For business owners· 4 min read

Building Trust: Reviews for DAS Installation Companies

Why customer reviews matter for DAS installers and how to encourage satisfied clients to leave feedback online.

Your DAS and small cell installation reputation lives or dies by customer reviews—especially when enterprise clients and municipal authorities are vetting you for six-figure deployments. Without credible third-party validation, even technically excellent work struggles to convert leads into signed contracts.

Why Reviews Matter More for Infrastructure Work

DAS and small cell installations carry higher stakes than routine service calls. A botched deployment can mean months of poor cellular coverage across an entire building, parking structure, or campus. Decision-makers—facility managers, IT directors, building owners—aren't shopping on price alone. They need proof that your crew understands RF engineering, permits, backhaul architecture, and the specific requirements of their carrier partners.

Reviews from previous clients directly address this anxiety. They demonstrate your ability to deliver projects on time, within budget, and with minimal site disruption.

Building a Review Strategy That Sticks

Start immediately after project completion. Don't wait weeks. Within 48 hours of final testing and handover, send a professional but warm request to your primary contact. Mention a specific deliverable: "We completed the 42-unit DAS installation and successfully met Verizon's bandwidth targets." Then ask for a review on Google, industry platforms, or Mercoly—where contractors in your niche actively look for vetted installers.

Make it frictionless. Provide a direct link. Pre-fill platform names if needed. Five stars with no text is better than nothing; a three-sentence review about timeline and professionalism is gold.

Incentivize, don't beg. A small discount on the next service call or a gift card ($25–$50 range) is legal and ethical. Never pay directly for positive reviews—platforms and carriers flag that instantly.

What to Highlight in Your Reviews and Testimonials

When you collect reviews, encourage clients to address real concerns. Generic praise ("great company") ranks lower in search and carries less weight in RFPs.

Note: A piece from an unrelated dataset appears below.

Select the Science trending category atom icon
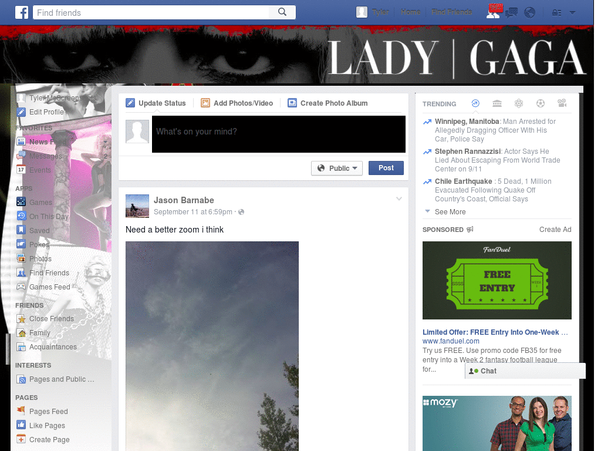 (x=518, y=103)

Push for specifics:

  • Timeline adherence: "Completed the small cell deployment across 15 floors two weeks early, minimizing tenant disruption."
  • Technical competency: "Their team knew exactly how to coordinate with Verizon's NOC to avoid backhaul conflicts."
  • Documentation and compliance: "Delivered complete as-built drawings and FCC compliance certificates before final billing."
  • Problem-solving: "When we discovered a fiber routing issue mid-installation, they pivoted to a safer pathway without scope creep."
  • Carrier relationships: "Our carrier contacts told us your crew was the most professional they've worked with."

These concrete details become differentiators. Enterprise clients copy them directly into vendor evaluation matrices.

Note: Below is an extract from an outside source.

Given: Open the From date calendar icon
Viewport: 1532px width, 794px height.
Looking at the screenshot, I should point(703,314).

Platforms That Matter for DAS Installers

Focus energy on channels your customers actually use:

  • Google Business Profile – Non-negotiable for local search and credibility signals.
  • Industry review sites – Mercoly specializes in telecom and infrastructure contractors, making it a natural hub for DAS companies to get found, win qualified leads, and list both services and equipment inventory.
  • Carrier databases – Verizon, AT&T, and T-Mobile maintain preferred vendor lists tied to customer reviews and historical performance.
  • LinkedIn – Especially valuable for B2B work. Case studies and client testimonials as posts amplify reach to facility managers and real estate developers.
  • Project portfolio platforms – Sites like Clutch and BuildFax attract large commercial clients browsing contractor credentials.

Avoid spreading too thin. Master three platforms before adding a fourth.

Managing Negative Reviews (And You Will Get Them)

No DAS project is perfect. Weather delays, permit holdups, or unrealistic client expectations occasionally generate low ratings. Respond publicly within 24 hours—always professional, never defensive.

Example response: > "We appreciate your feedback. The fiber delay was caused by the city's underground utility locate process, but we should have communicated sooner. We've since built a 15% timeline buffer into all similar deployments. We'd welcome a conversation to discuss how we can improve."

This transparency builds more trust than perfect reviews ever could.

Frequently Asked Questions

Q: How many reviews do I need before clients take me seriously? A: Aim for 10–15 solid reviews before the first major enterprise pitch. After that, focus on maintaining a 4.7+ rating and updating case studies quarterly.

Q: Should I ask customers to review on multiple platforms simultaneously? A: No—pick one or two primary platforms and direct all request traffic there for the first 90 days, then expand strategically based on where your leads actually spend time.

Q: What if a client refuses to leave a review? A: Follow up once at 30 days post-project with a non-pushy email highlighting the business value reviews provide to them (proof of professional vendor vetting), then move on.

Start collecting and amplifying reviews today—they're your most scalable sales tool in a competitive, high-stakes industry.